The warm Autumn has produced an eruption of different fungi. My neighbour and good friend Anderson is a forager extraordinaire and whilst Harris Acres doesn't appear to be home to growths that are safe to eat, I did get a chance to prove that my Macro photography still needs a lot more work!


Crimson Wax Cap


Lawn Fungi (of some sort)

I'd no sooner re-set up the do-it-yourself perch near the bird feeders in the back garden, best viewed from the study window, before the Great Spotted Woody male staked a claim to his territory again.


Woody the Woodpecker


So Autumn draws to an end this weekend and it's always a time of goodbye's and hello's. All of our Summer visitors are long gone now, enjoying the warmth and feeding opportunities in warmer southerly spots.

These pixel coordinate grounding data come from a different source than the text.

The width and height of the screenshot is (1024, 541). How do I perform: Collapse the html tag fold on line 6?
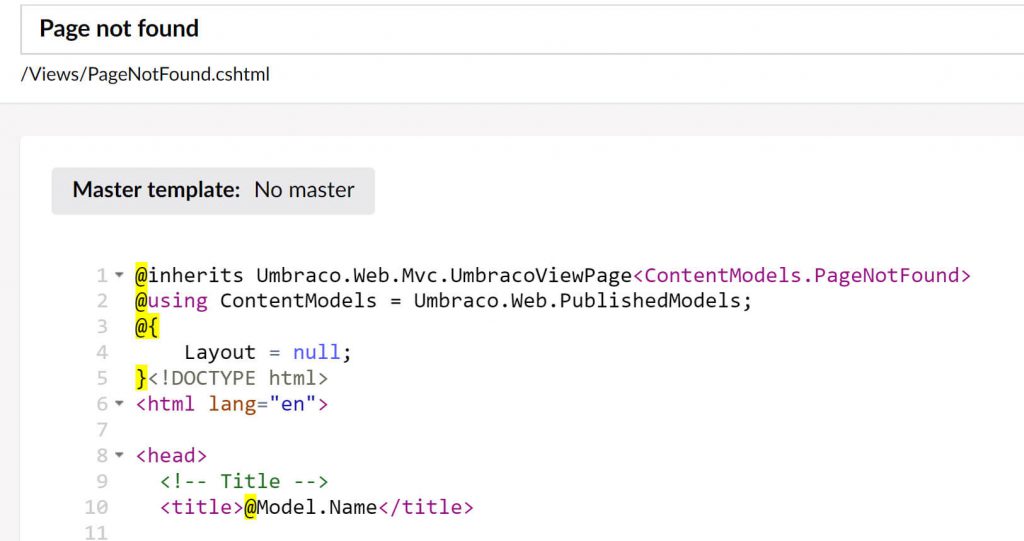[x=120, y=404]
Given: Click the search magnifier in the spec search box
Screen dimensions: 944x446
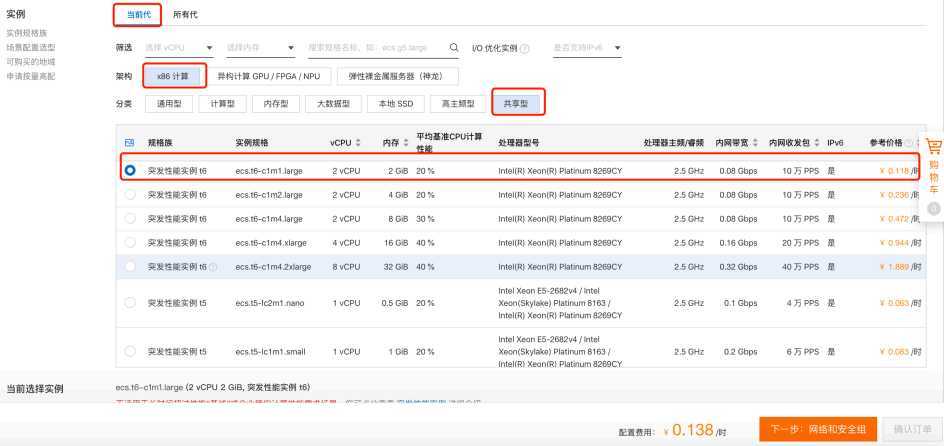Looking at the screenshot, I should (454, 48).
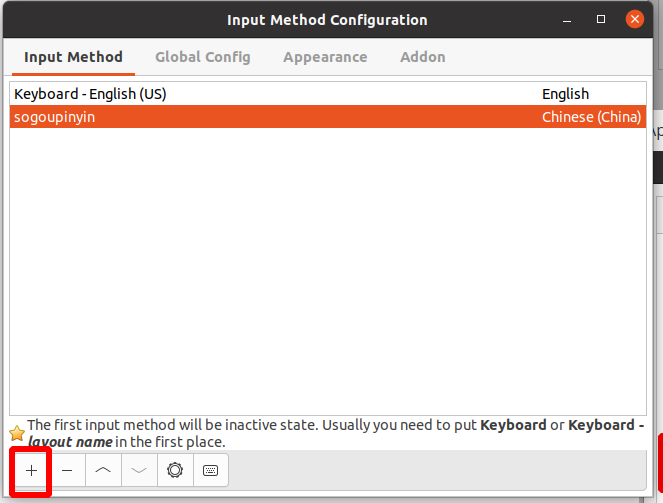The width and height of the screenshot is (663, 503).
Task: Click empty area of input method list
Action: point(328,271)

Our Hedgehog neighbours can still be seen pottering about, although I expect the recent cold few days may prompt them to call it a day and hunker down for their winter hibernation soon.

Big flocks of Redwing and Fieldfares are swarming over the hedgerows and tree tops, cleaning up the Hawthorn berries and other tasty treats on offer, much to the delight of the Sparrowhawk who is delighted to see such a culinary offering in such numbers!


Redwing keeping low


I'm hoping that the last few days of bitterly cold northerly winds will have 'encouraged' my favourite winter visitors to fly south to their winter roosts.


I've checked out some likely spots before the northerly winds hit and not a sign to be seen so far. It can't be too much longer before we get to see those most beautiful of Owls again, quartering the tussocky grass and giving me good reason to dig out the thermal long johns and stand in the bitter cold of winter for the hours it takes to catch a glimpse of them doing their thing.


Here's a shot from last winter, hopefully to act somehow as a totem to conjure their reappearance.


Short-eared Owl

So that's Autumn '21 done and dusted.


Far too few days out with the camera, too much back-breaking medieval agricultural labour, but all brightened by the local wildlife with whom we share our home here at Harris Acres.


Let's hope the '21/'22 winter months are full of great things to see and not too much Pandemic drama to get in the way of our engagement with friends, family and the wildlife that lives alongside us all.